The MRS Medal is awarded for a specific outstanding recent discovery or advancement which has a major impact on the progress of a materials-related field. "Nanowires
as Building Blocks for Nanoscale Science and Technology- At Harvard, Lieber has pioneered the synthesis of a broad range of nanoscale materials, the characterization of the unique physical properties of these materials, and the development of methods of hierarchical assembly of nanoscale wires, together with the demonstration of applications of these materials in nanoelectronics, biological sensing, and nanophotonics. Lieber has also developed and applied a new chemically sensitive microscopy for probing organic and biological materials at nanometer-to-molecular scales. This work has been recognized by a number of awards, including the Feynman Award in Nanotechnology, ACS Pure Chemistry Award, and NSF Creativity Award. Lieber is a Fellow of the American Academy of Arts and Sciences, American Physical Society, and the American Association for the Advancement of Science. He serves on the editorial and advisory boards of a number of science and technology journals. Lieber has published more than 200 papers in peer-reviewed journals and is the principle inventor on more than 15 patents.
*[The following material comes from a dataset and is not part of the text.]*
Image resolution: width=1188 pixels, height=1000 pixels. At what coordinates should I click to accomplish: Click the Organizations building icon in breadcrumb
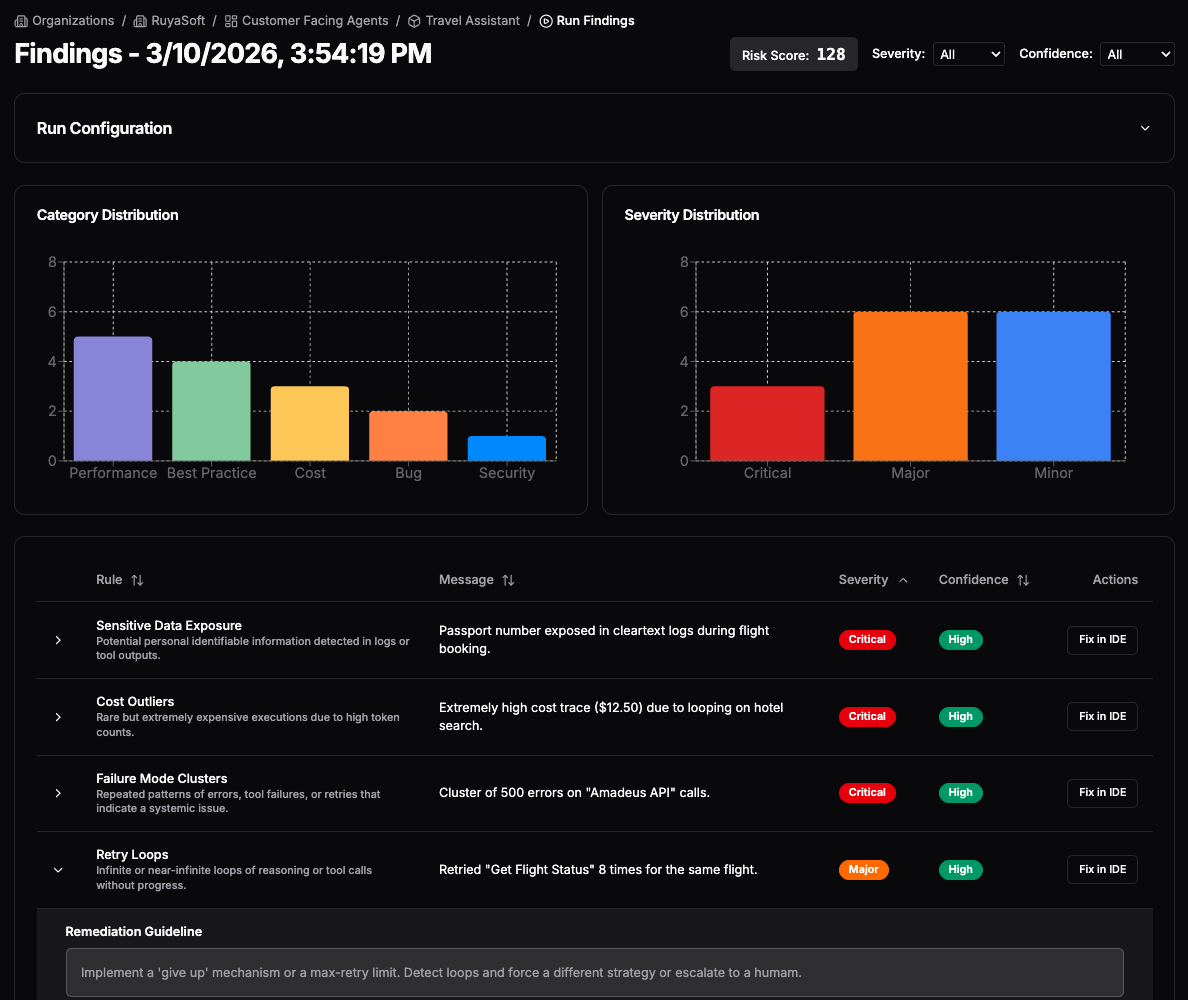coord(21,21)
Recently, Lieber founded a nanotechnology company, NanoSys, Inc., with the modest goal of revolutionizing commercial applications in chemical and biological sensing, computing, photonics, and information storage.
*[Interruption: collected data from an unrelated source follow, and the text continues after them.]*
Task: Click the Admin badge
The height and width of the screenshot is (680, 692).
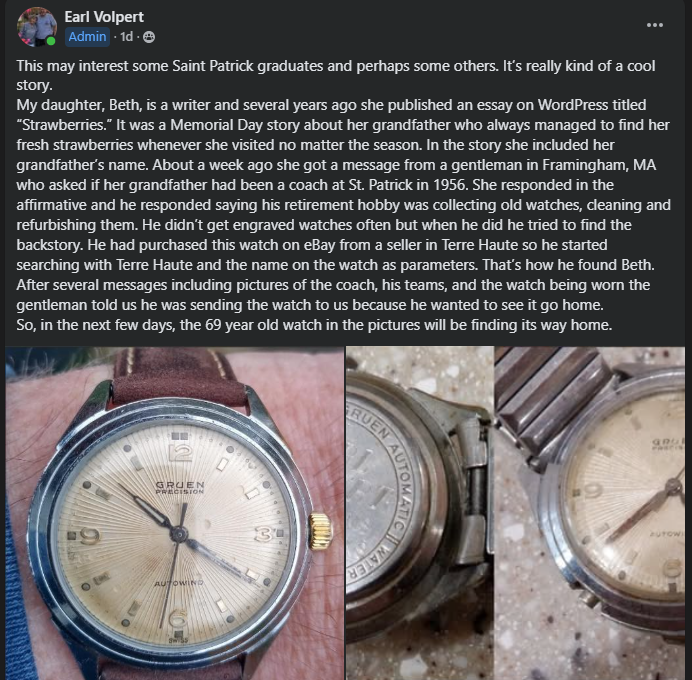Action: 87,37
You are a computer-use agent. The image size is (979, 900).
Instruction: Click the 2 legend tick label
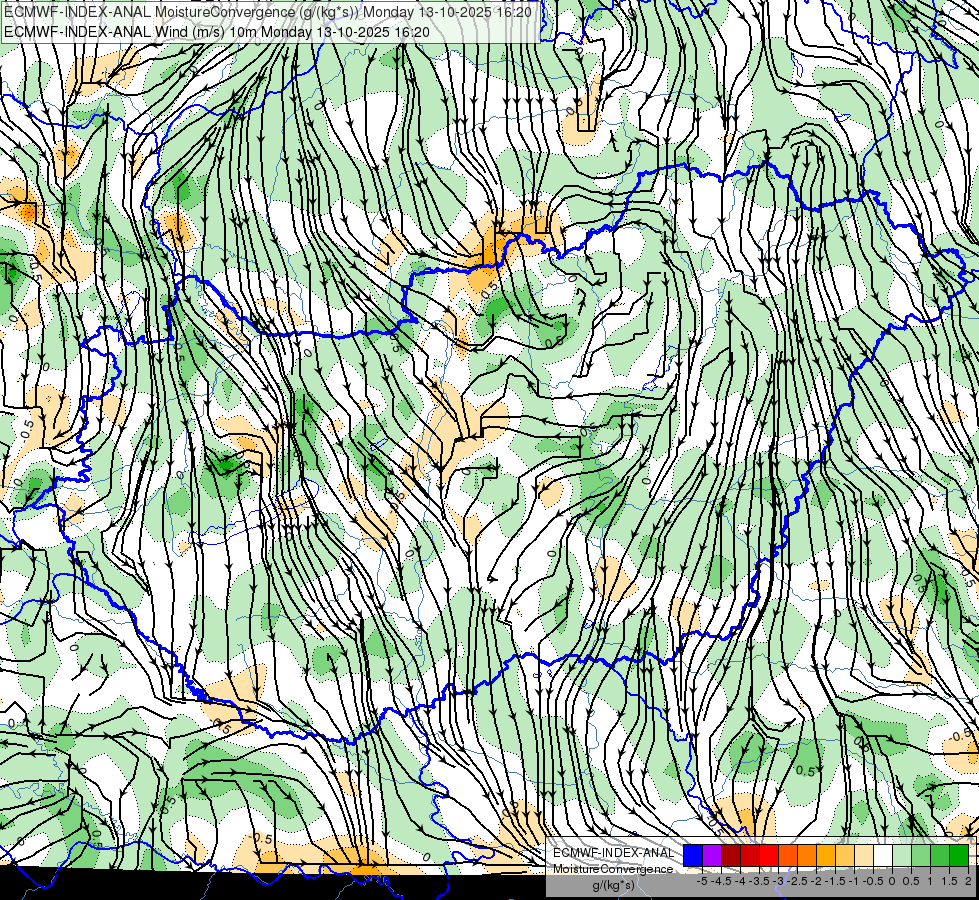968,881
The MRS Medal is awarded for a specific outstanding recent discovery or advancement which has a major impact on the progress of a materials-related field.
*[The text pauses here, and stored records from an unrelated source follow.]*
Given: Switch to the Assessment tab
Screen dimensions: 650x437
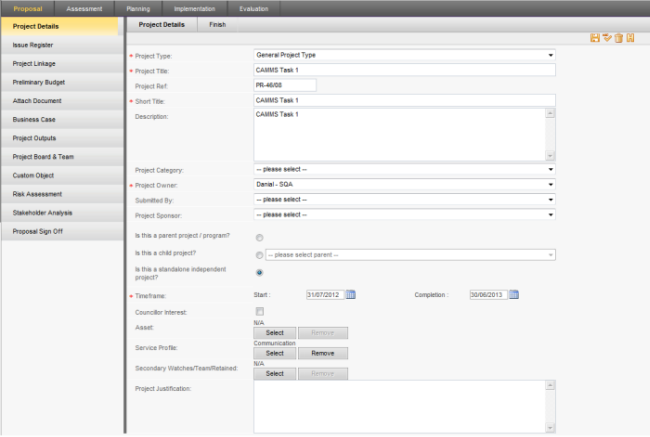Looking at the screenshot, I should tap(84, 7).
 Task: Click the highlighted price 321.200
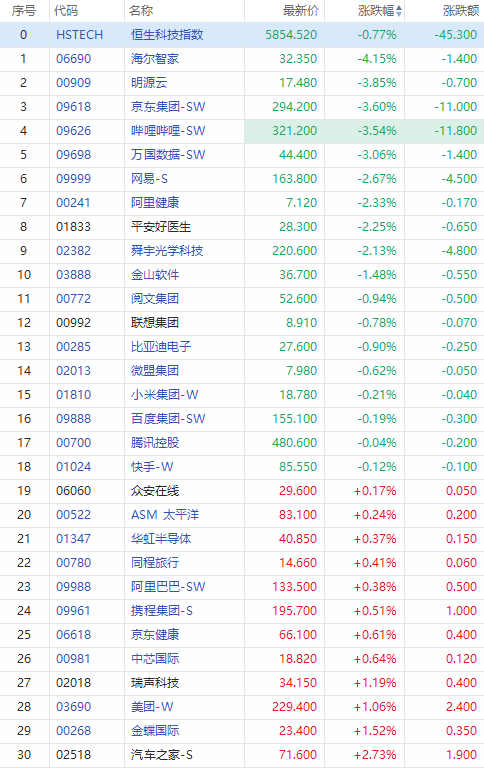point(294,131)
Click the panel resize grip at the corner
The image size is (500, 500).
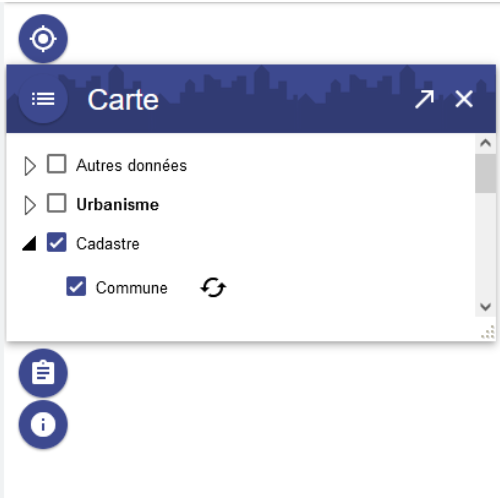488,332
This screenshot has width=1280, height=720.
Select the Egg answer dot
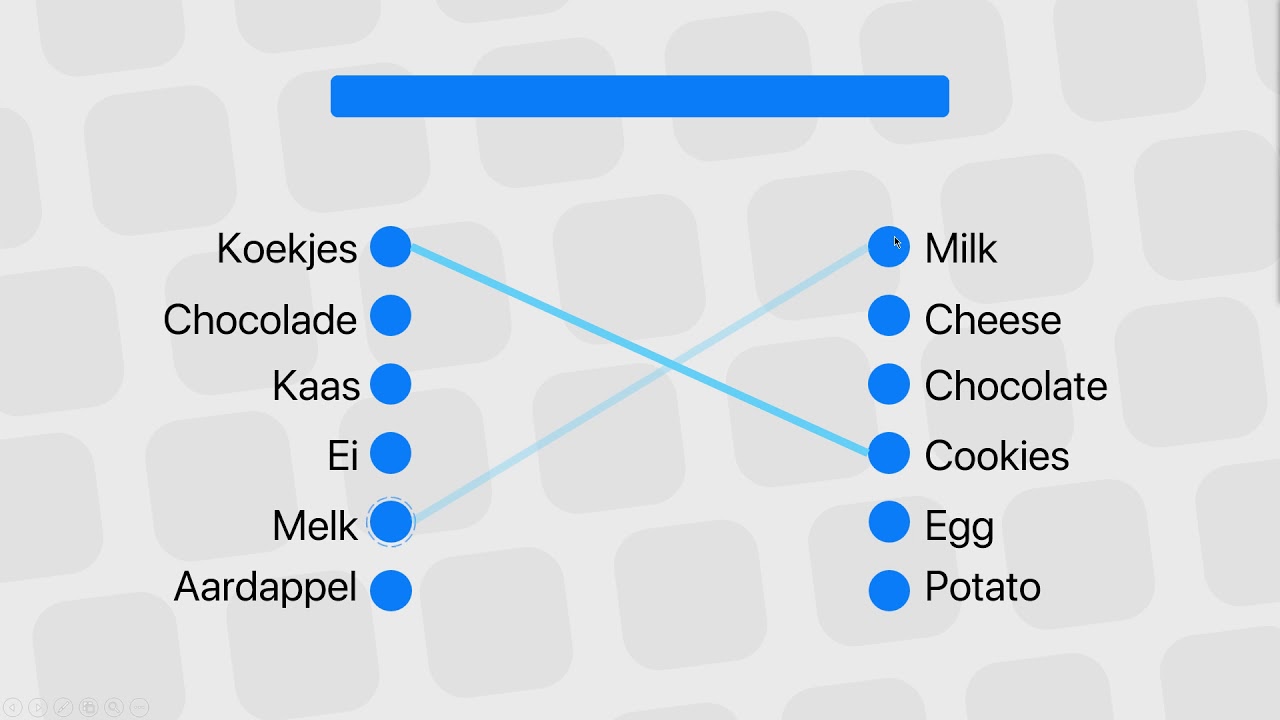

"Small is Different: Hard and Soft Nanotribological Junctions" Topics will include: (i) Atomic-scale friction, and formation
mechanisms, mechanical response, and quantized conductance properties
of metal and semiconductor nanowire junctions; (ii) Nanotribological
processes in lubricated junctions, dynamics and rheological properties
of highly confined complex fluids, and control of friction through molecular
architectural modifications, surface patterning, or imposed fluctuations:
(iii) Generation, stability and breakup of nanojets. Uzi Landman obtained a BSc degree from the Hebrew University, MSc degree from the Weizmann Institute of Science and DSc degree from the Israel Institute of Technology (Technion). He then worked at the University of California-Santa Barbara, the University of Illinois at Urbana, the Xerox research laboratories at Webster, New York, and the University of Rochester in New York, mainly in surface science and statistical mechanics. In 1977, Landman joined the School of Physics at the Georgia Institute of Technology, where he is currently a Regents' and Institute Professor, holding the Callaway Chair and serving as the director of a Center for Computational Materials Science. His main areas of scientific interest are in condensed matter physics, materials science, clusters, chemical physics, and biophysics, with an emphasis on the development and use of computational methodologies. He has published over 300 articles in these areas, and for over a decade focused his studies on a broad range of nanoscale phenomena. Landman's contributions deepened our insights into the microscopic origins of physical and chemical phenomena in systems of basic and technological significance, focusing on the size-dependent evolution of materials properties. He contributed significantly to the conceptual and practical development of classical and quantum simulation and modeling methodologies, playing a key role in transforming them into widely used "computational microscopies" of predictive power. His investigations have had far-reaching impact on both experiments and theory in diverse fields, ranging from surface science, catalysis, microscopic hydrodynamics, and nanotribology to clusters, nanostructures, and charge transport in DNA. He served as Associate Dean for Research of the College of Science at Georgia Tech, and as the president of the Georgia Autistic Society. Landman founded the Journal of Computational Materials Science. He has been honored with several awards, including the 2000 Feynman Prize in Nanotechnology. Most recently, he presented a plenary lecture at the Nobel Symposium on the Physics and Chemistry of Clusters.